Although the evidence of design in the universe and life–and therefore of
a Creator--has become clearer in recent years, Canada’s economic, political
and judicial life has largely been operating on the assumption that there
is no God and that matter is all (Feuerbach, Marx and Rand). Even the
mention of God’s supremacy in the Charter is shrugged off as a dead letter
(B.C. Justice Mary Southin). The result has been the gradual replacement of
Judaeo-Christian moral standards by a relativistic attitude to justice and
morality and a consequent decline in family life and in business and
political ethics. The law of the jungle, or a dog-eat-dog amorality, is the
future of such a materialist ideology–a future in which democracy and human
rights will not survive.
We are called to remember the first and great commandment: "You
shall love the Lord your God with all your heart, with all your soul, and
with all your strength" (Deut 6:5). And we remember the Lord Jesus
Christ’s teaching, "This the first and great commandment. And the
second is like it: ‘You shall love your neighbour as yourself.’ On these
two commandments hang all the Law and the Prophets" (Mt 22:38-40).
10. Hedonism
"So I commended enjoyment, because a man has nothing better under
the sun than to eat, drink, and be merry..." (Eccl 8:15).
Without a goal such as Wesley’s perfection (more love) or St. Peter and
St. Paul’s sanctification (1 Pet 1:15-16; 1 Thess 4:3), fallen human beings
tend to put pleasure as the purpose of our existence. Of course earthly
pleasure is a good; God invented it; but it cannot serve as the goal of
life for human beings, who were created in God’s image and who can
therefore find rest only in Him (St. Augustine).

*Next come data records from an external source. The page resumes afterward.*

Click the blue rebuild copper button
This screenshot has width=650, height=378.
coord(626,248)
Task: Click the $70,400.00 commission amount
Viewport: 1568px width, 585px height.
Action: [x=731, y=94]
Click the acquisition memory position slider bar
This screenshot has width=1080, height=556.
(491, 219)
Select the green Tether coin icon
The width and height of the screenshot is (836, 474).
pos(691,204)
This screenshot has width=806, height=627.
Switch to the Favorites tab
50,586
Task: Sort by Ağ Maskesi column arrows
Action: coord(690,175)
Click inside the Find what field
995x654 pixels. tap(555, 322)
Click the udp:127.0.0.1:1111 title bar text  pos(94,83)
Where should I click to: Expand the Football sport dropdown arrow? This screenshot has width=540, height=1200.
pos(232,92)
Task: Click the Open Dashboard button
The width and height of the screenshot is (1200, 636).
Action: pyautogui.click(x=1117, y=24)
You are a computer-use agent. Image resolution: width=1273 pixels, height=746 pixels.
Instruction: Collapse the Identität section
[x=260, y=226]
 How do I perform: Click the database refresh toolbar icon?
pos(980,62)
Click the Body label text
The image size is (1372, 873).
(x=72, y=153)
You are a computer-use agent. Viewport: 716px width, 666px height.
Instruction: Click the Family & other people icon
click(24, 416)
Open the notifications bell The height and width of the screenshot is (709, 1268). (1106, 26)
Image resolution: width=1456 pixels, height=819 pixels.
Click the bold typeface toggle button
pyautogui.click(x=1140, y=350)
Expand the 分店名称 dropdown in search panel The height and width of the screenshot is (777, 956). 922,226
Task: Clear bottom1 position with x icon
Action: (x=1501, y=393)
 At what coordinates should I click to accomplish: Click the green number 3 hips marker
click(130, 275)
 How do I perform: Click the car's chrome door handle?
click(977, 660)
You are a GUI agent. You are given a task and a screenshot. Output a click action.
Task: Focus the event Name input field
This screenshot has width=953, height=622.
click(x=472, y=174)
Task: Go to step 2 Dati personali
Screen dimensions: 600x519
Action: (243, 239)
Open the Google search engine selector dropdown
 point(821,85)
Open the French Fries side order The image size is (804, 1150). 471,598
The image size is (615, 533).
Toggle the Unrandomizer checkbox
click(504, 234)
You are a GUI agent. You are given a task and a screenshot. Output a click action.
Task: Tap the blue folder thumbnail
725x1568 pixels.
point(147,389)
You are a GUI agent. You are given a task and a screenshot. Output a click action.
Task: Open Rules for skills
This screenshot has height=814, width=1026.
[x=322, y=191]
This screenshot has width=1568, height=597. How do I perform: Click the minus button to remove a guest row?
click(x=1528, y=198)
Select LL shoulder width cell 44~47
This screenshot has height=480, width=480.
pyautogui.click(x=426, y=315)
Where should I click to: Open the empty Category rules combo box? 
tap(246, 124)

Sometimes the pursuit of pleasure is obviously self-destructive, as in
drug addiction, alcoholism and promiscuity. At the end of life a hedonist
may opt for suicide, since physical pleasures may be outweighed by debility
or pain. In any case hedonism tends to limit one’s concern to oneself and
therefore to the neglect of family and society, of church and maturing
spiritual growth (Lk 8:14).
We are called to consider St. Paul’s teaching that "the kingdom of
God is not eating and drinking but righteousness and peace and joy in the
Holy Spirit" (Rom 14:17). We remember the prophet David’s prayer to
God, "You will show me the path of life; In your presence is fullness
of joy; At your right hand are pleasures forevermore" (Ps 16:11). And
we pray that the Church may be built up, "till we all come to the
unity of the faith and of the knowledge of the Son of God, to a perfect
man, to the measure of the stature of the fullness of Christ; that we
should no longer be children, tossed to and fro and carried about with
every wind of doctrine, by the trickery of men, in the cunning craftiness
of deceitful plotting, but, speaking the truth in love, may grow up in all
things into him who is the Head–Christ" (Eph 4:13-15).
11.
Individualism
"In those days there was no king in Israel; everyone did what was
right in his own eyes"
(Judg 17:6).
Individualism is as old as the human race and as new as the Charter of
Rights and Freedoms. There is no question in our minds about the importance
of the individual to God. Jesus dramatically showed the individual’s
importance when he set a child among his disciples and said,
"Take heed that you do not despise one of these little ones, for I say
to you that in heaven their angels always see the face of my Father who is
in heaven" (Mt 18:1-10).
At the same time we remember that God the Holy Trinity said, "It is
not good that man should be alone; I will make him a helper comparable to
him" (Gen 2:18). Every individual is born of a mother and father; the
individual newborn cannot survive and mature without family. And the adult
individual is disposed to seek a spouse or to live in some kind of
community. Without society and the benefits of cooperation, we would have
lives that are lonely, brutish and short. Such will be our future if the
state continues to exalt individual rights over the good of society as a
whole. The ongoing judicial interpretation of the Charter of Rights and
Freedoms is doing exactly this more often than not. The rulings to redefine
marriage are the most recent and appalling example of this exaltation of
individual rights over the good of society as a whole.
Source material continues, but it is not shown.